(Extracted records)
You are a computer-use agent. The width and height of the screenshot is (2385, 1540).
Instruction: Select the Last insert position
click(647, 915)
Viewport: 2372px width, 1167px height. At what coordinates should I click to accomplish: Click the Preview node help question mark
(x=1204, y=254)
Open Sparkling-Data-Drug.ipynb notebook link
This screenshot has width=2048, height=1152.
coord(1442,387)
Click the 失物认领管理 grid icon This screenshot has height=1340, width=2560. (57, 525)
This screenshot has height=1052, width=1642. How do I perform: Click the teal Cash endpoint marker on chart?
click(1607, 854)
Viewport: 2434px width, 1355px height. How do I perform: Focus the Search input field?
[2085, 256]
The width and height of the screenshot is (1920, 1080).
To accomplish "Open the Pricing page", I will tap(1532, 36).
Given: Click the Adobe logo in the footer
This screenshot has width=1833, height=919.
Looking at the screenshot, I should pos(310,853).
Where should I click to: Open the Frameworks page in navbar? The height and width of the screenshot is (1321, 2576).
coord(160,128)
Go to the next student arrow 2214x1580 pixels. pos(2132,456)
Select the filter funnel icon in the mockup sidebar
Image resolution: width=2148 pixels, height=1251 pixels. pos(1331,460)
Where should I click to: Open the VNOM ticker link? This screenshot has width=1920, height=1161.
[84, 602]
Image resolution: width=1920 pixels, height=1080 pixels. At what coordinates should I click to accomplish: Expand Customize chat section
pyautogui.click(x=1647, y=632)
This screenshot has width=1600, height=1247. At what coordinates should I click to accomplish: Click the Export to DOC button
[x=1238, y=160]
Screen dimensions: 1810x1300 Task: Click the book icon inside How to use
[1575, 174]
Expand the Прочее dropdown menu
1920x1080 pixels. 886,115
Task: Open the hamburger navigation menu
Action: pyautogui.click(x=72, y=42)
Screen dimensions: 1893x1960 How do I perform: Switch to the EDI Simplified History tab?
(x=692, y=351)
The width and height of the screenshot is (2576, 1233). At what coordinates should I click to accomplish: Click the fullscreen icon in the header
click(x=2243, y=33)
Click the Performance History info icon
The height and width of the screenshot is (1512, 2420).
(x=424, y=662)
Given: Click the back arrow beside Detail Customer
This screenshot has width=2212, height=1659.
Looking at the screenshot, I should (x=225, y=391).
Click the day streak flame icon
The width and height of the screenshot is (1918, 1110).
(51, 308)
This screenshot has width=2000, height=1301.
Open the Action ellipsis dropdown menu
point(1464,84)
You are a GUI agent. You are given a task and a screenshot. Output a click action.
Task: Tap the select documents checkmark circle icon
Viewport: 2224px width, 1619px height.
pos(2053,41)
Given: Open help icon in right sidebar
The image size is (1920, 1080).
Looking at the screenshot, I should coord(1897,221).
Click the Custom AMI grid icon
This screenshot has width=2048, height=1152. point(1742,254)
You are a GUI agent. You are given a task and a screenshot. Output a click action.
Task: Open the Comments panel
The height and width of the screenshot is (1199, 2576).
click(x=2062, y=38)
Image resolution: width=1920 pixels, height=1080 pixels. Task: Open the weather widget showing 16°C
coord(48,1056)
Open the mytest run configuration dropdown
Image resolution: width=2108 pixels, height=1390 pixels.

**Requirement:** Every entry must be duplicated exactly as it was written.

**Task solution:**
You are a computer-use agent. The width and height of the screenshot is (2385, 1540).
Instruction: Select the Last insert position
click(647, 915)
Viewport: 2372px width, 1167px height. At what coordinates should I click to accomplish: Click the Preview node help question mark
(x=1204, y=254)
Open Sparkling-Data-Drug.ipynb notebook link
This screenshot has width=2048, height=1152.
coord(1442,387)
Click the 失物认领管理 grid icon This screenshot has height=1340, width=2560. (57, 525)
This screenshot has height=1052, width=1642. How do I perform: Click the teal Cash endpoint marker on chart?
click(1607, 854)
Viewport: 2434px width, 1355px height. How do I perform: Focus the Search input field?
[2085, 256]
The width and height of the screenshot is (1920, 1080).
To accomplish "Open the Pricing page", I will tap(1532, 36).
Given: Click the Adobe logo in the footer
This screenshot has width=1833, height=919.
Looking at the screenshot, I should pos(310,853).
Where should I click to: Open the Frameworks page in navbar? The height and width of the screenshot is (1321, 2576).
coord(160,128)
Go to the next student arrow 2214x1580 pixels. pos(2132,456)
Select the filter funnel icon in the mockup sidebar
Image resolution: width=2148 pixels, height=1251 pixels. pos(1331,460)
Where should I click to: Open the VNOM ticker link? This screenshot has width=1920, height=1161.
[84, 602]
Image resolution: width=1920 pixels, height=1080 pixels. At what coordinates should I click to accomplish: Expand Customize chat section
pyautogui.click(x=1647, y=632)
This screenshot has width=1600, height=1247. At what coordinates should I click to accomplish: Click the Export to DOC button
[x=1238, y=160]
Screen dimensions: 1810x1300 Task: Click the book icon inside How to use
[1575, 174]
Expand the Прочее dropdown menu
1920x1080 pixels. 886,115
Task: Open the hamburger navigation menu
Action: pyautogui.click(x=72, y=42)
Screen dimensions: 1893x1960 How do I perform: Switch to the EDI Simplified History tab?
(x=692, y=351)
The width and height of the screenshot is (2576, 1233). At what coordinates should I click to accomplish: Click the fullscreen icon in the header
click(x=2243, y=33)
Click the Performance History info icon
The height and width of the screenshot is (1512, 2420).
(x=424, y=662)
Given: Click the back arrow beside Detail Customer
This screenshot has width=2212, height=1659.
Looking at the screenshot, I should (x=225, y=391).
Click the day streak flame icon
The width and height of the screenshot is (1918, 1110).
(51, 308)
This screenshot has width=2000, height=1301.
Open the Action ellipsis dropdown menu
point(1464,84)
You are a GUI agent. You are given a task and a screenshot. Output a click action.
Task: Tap the select documents checkmark circle icon
Viewport: 2224px width, 1619px height.
pos(2053,41)
Given: Open help icon in right sidebar
The image size is (1920, 1080).
Looking at the screenshot, I should coord(1897,221).
Click the Custom AMI grid icon
This screenshot has width=2048, height=1152. point(1742,254)
You are a GUI agent. You are given a task and a screenshot. Output a click action.
Task: Open the Comments panel
The height and width of the screenshot is (1199, 2576).
click(x=2062, y=38)
Image resolution: width=1920 pixels, height=1080 pixels. Task: Open the weather widget showing 16°C
coord(48,1056)
Open the mytest run configuration dropdown
Image resolution: width=2108 pixels, height=1390 pixels.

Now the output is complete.